Not long after turning off of CA 101 onto Redwood Drive in Garberville, driving the 15 miles of narrow winding road toward the ranger station, I began to wonder what the hell I’d gotten myself into. I was excited to be spending a week on the coast, but I was quickly realizing that I didn’t know much more about the trip than that. It was a service project. It was backpacking. It was beach. That’s all I’d really given any thought to. I’d signed up for the project almost on a whim – it was going to fill a blank spot on the calendar and give me some much desired backpacking experience. Besides that, it was a chance to be “just” a volunteer and not have any leadership responsibilities- something I think is valuable to all outdoor leaders.
Had I done any of my usual planning and research I probably wouldn’t have done it. I would have been intimidated by the strenuous nature of the hiking and work. The impassable tidal zones would have freaked me out. The bear-factor would have concerned me. I would have allowed the unknown-ness to get the best of me. In hindsight, I’m glad I didn’t follow my usual plan. But two hours into the experience on Monday morning, with a 46lb pack on my back, 30mph winds whipping my hat off my head, and surf sneaking into my field of vision on one side with a wall of earth on the other, I was already calling “Mercy!”
But I did it. And I found a few things:
I found out that I CAN hike 20 miles through sand and over rocks with a full pack for five days.
I found a new respect for my body. I pushed physical limits and my body responded with little complaint (but did require a lot of ibuprofen!)
I found goodness in the kindness of relative strangers that checked in with me to make sure I was okay as I lagged behind the group.
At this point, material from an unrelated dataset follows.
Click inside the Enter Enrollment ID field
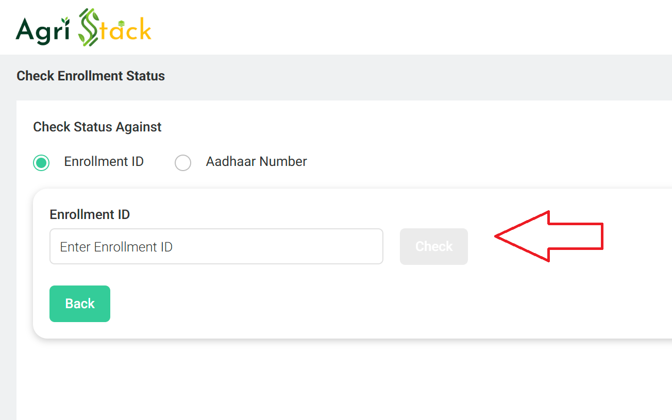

I found out that I can poop on the beach (hint – never turn your back to the surf!)
I found reverence in impermanence. Almost every sight I saw along the 20 miles will never be seen again as the tide changes the landscape twice daily.
I found that I will never tire of watching the waves and wind battle each other.
I found strength I didn’t know I had. Both emotional and physical.
Too find yourself on the Lost Coast Trail, read more about it here http://www.blm.gov/ca/st/en/fo/arcata/kingrange/krncatrails.html. There’s still much more to be said about the work, the food, the people…and the whole experience, so stay tuned!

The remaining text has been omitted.